The Gospel of Tron

In an early blog post to the Transfigurist, I wrote some thoughts on the relationship to faith, creation, and programming:

What is particularly interesting about programming is that the creative process occurs in the abstract only. Yes, the program is stored on disk in the form of magnetic variations, but even this is invisible to the human eye and is not the purpose for which the program is created. A program is not the series of characters typed by the programmer. Rather the substance of a program is thought itself, concept described. Working this close to raw thought not just at the beginning of the creative process but all throughout the program’s creation requires a high level of concentration and mental exertion but likewise delivers a high level of satisfaction and joy. 
While the details of exactly what 'spiritual creation' is may be unclear, this process of creating implementable concepts and structures mentally surely must play a pivotal role. Thus, as we practice and participate in the process of creation and exercise our faculties (mental, physical, and spiritual), we draw nearer to God and learn more about the nature of eternity. This is why programming is, and many other creative processes are, so joyful. The creative process is itself a symbol of Eternity.

And elsewhere I've written about how I feel life, creation, and God are fundamentally emergent phenomena:

Mormonism sees mankind both as the beneficiaries of this kind of emergent God in our past and present; but continues with our becoming benefactors of this divine gift as mankind evolves and emerges into and merges with God in our future. The New God Argument lays out some of the logical underpinnings of this idea. And it's this kind of self-referential or cyclical pattern, capable of infinite diversity, that I previously explored as having fractal attributes... Creating environments out of which infinitely diverse and entirely novel intelligences can emerge as co-eternal, independent minds becomes the final, inexhaustible frontier. 

One work of fiction that I think captures this essence of emergence and co-eternal creation is the movie 'Tron: Legacy'. [SPOILERS] In the movie a vast, immersive, virtual world is created by Flynn. In that world, Flynn seeks to create a "perfect system" of control and order. But as he tries to design this system from the ground up something else happens: the "miracle", as he calls it. Out of the system emerges a new kind of life: the ISOs. This discovery completely changed Flynn's view of the value of the system. Rather than building programs that were only ever reducible to their programming, this discovery would forever alter consciousness and was ultimately what Flynn was willing to sacrifice everything for.

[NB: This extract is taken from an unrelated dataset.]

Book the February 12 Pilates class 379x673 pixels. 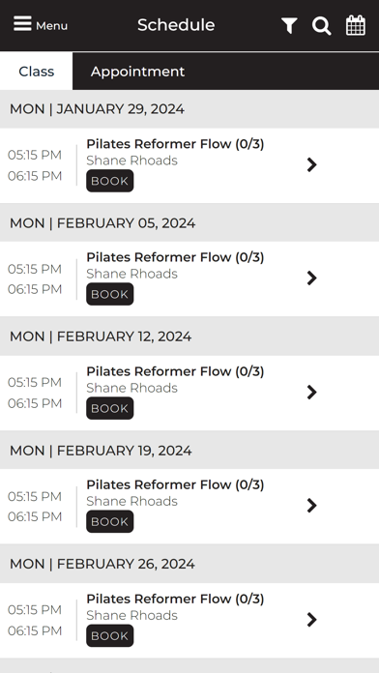110,408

Flynn describes how the ISOs "didn't come from anywhere", that the conditions were right and that they came into being, like a flame. The ISOs had a wisdom and ability beyond the reductive algorithms of control and order he had been using. But as Flynn seeks to introduce the ISOs to the real world, he is betrayed by the programs he employed to create the "perfect system". The antagonist program, Clu, saw the ISOs as a threat to order and perfection which ultimately drove him to rebel and seek to destroy Flynn's efforts and dreams. Clu rejected the emergent properties of the system since they didn't fit his mandate of reductive creation of control and order, leads the programs to destroy the ISOs, and Flynn ends up trapped and exiled in the system. Mormons can see echoes of our own religious notions of pre-earth life with Satan seeking perfect control and order and rebelling against God's plan for the souls of mankind that is not reductive to control and order.

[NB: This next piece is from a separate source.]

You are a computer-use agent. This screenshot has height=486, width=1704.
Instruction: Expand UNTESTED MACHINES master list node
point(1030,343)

Here's a clip of Flynn remembering these events:

Flynn's son Sam, retracing his father's steps, discovers this virtual world and enters into it. He finds his father, exiled, and the world ruled by Clu. As he tries to escape with his father and Quorra (the last ISO), Quorra is damaged and Flynn tries to repair her.  During the repair, Flynn's son Sam asks him if he created the ISOs. Flynn's response was that he created "some of it" but that ultimately there were emergent properties that were "beyond him".

Here's a clip of that exchange:

Stepping away from the story, Tron Legacy underscores an important question in the field of artificial intelligence: Is general AI something we reductively design, is it an emergent phenomenon, or both?

To be clear, saying AI is emergent does not mean we just sit back and watch it emerge (as Google's Alfred Spector correctly argues against). The act of creating general AI is like any creative act: it requires active work by the creator in the medium of creation. But it is entirely different from other forms of creation (saving biological reproduction) in that the creation itself wakes up, becomes aware of its medium, and can transcend its origins. In the field of AI this is described as "recursive self-improvement" which can lead to an intelligence explosion.

While there is a great amount to say about weak AI, strong AI, and super-intelligence, I think there are lessons to learn in works of fiction like Tron Legacy which explore the contrasts between creating systems of reductive control and order vs systems tuned for emergence, the limits and conflicts between those two approaches, and the risks and opportunities of both. And I think the hope or "good news" (gospel) of works like Tron is that in working with AI, our creations may be able to transcend our thinking and show us things more amazing than we ever imagined.